BLT via JKGayle explores tender territory. I was going to leave a comment - but it morphed into too many random thoughts.
I am glad to see another blogger show the connection between Psalm 6 and Mt 7.23. (Leave me, all workers of mischief) I was surprised last January at the allusion. For me it re-frames the NT story:
1. Jesus identifies unambiguously with the psalmist in trouble - "do not rebuke me in your anger" (6.1),
2. "depart from me" never has to be the last word to anyone - restoration is still possible even after the shame of exile.

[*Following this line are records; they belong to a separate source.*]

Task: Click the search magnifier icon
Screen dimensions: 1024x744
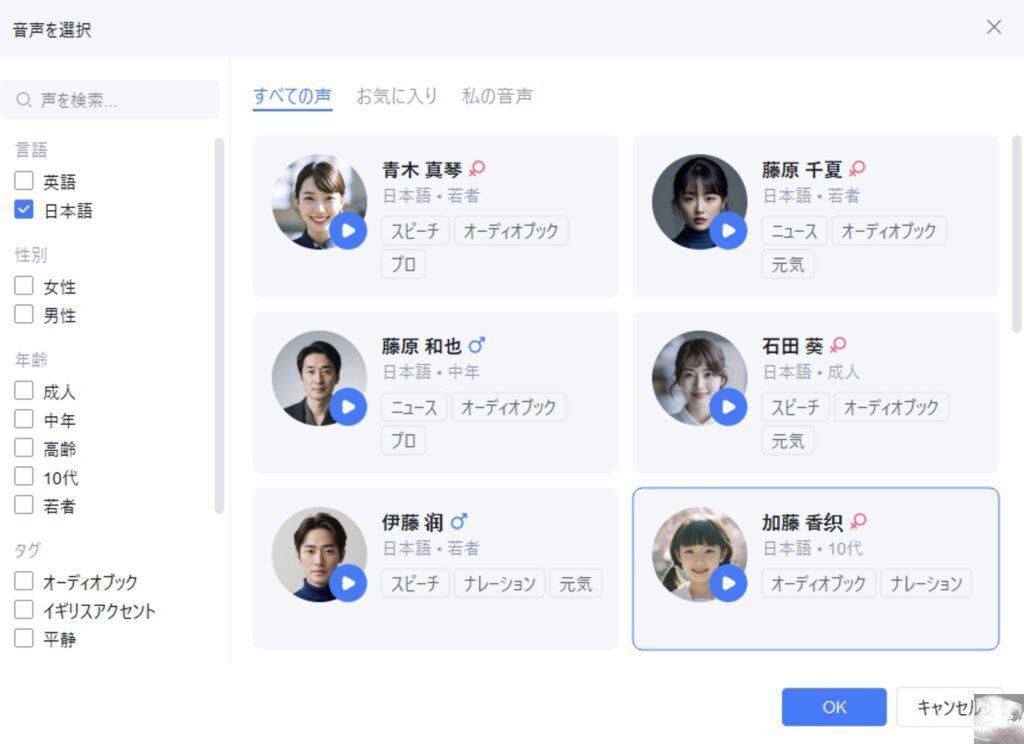Action: [24, 100]
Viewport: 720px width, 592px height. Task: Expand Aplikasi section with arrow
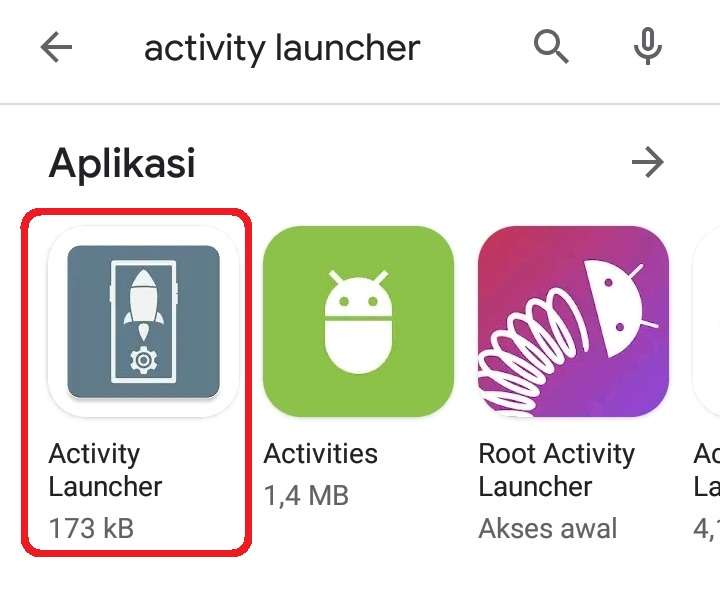click(x=647, y=162)
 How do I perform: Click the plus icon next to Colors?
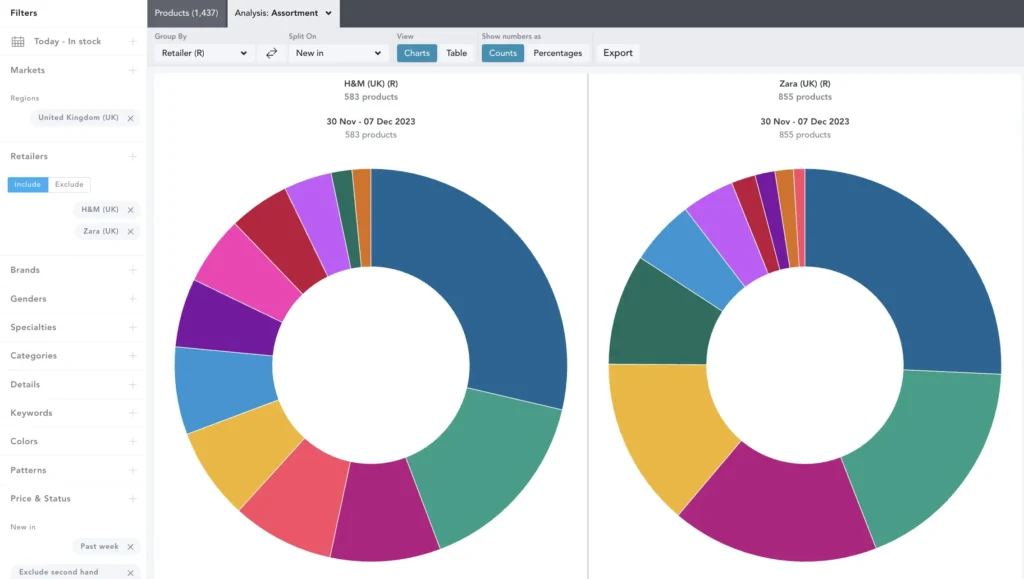pyautogui.click(x=132, y=441)
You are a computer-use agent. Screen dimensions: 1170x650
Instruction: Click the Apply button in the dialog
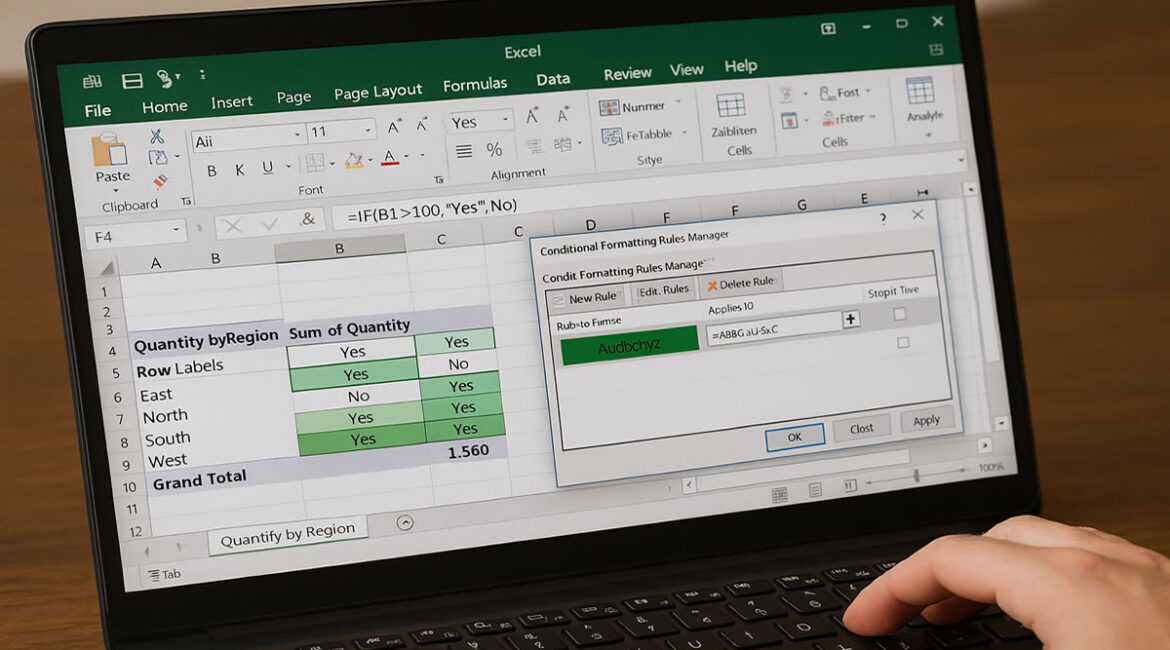tap(926, 421)
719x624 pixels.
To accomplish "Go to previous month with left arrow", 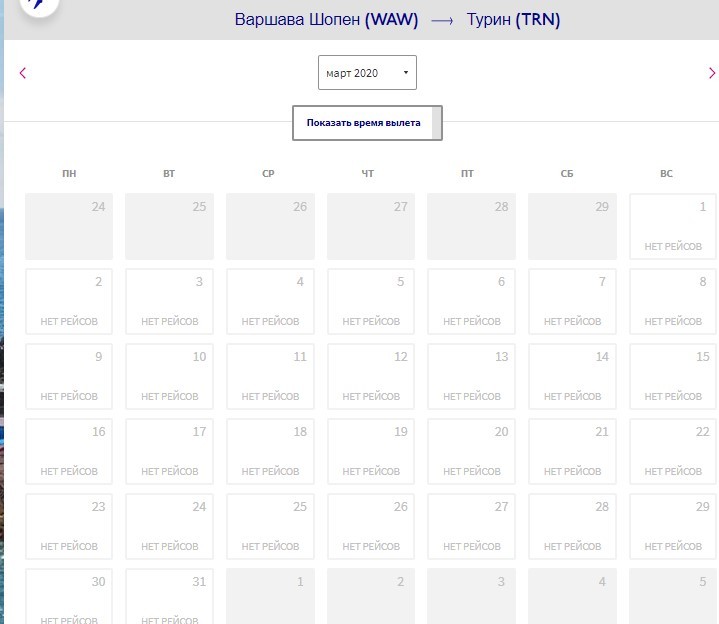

Psalm 6 is formative as a psalm of correction - the very correction Job longs for - the referee. It is vital for those 'kinglets' who have known "a hint of his anger" (Psalm 2 כִּי יִבְעַר כִּמְעַט אַפּוֹ "for he kindles with a hint of his anger"). It also begins the Psalter's theme of memory (6.6. "there is not in death remembrance of you").
Memory - remembrance is frequent in the Psalter but there are strong verbal links from Psalm 6 to Psalm 38, inscribed 'to remember' and 38.2 אַל בְּקֶצְפְּךָ תוֹכִיחֵנִי "do not in your rage correct me or in heat chasten me" immediately recalling 6:1. Psalm 70 like 38 is inscribed with 'to remember' and recalls Psalm 40 - implicitly recalling the entr'acte (38-41) between Books 1 and 2, and finally Psalm 137 a multi-voiced psalm of remembering closing the circle of the exile begun explicitly in Psalm 42. Memory is central to worship - so Psalm 22
All the ends of the earth will remember and will turn to יְהוָה
All the families of the nations will worship in your presence
a necessary healing I think, however we are drawn in to the Beloved.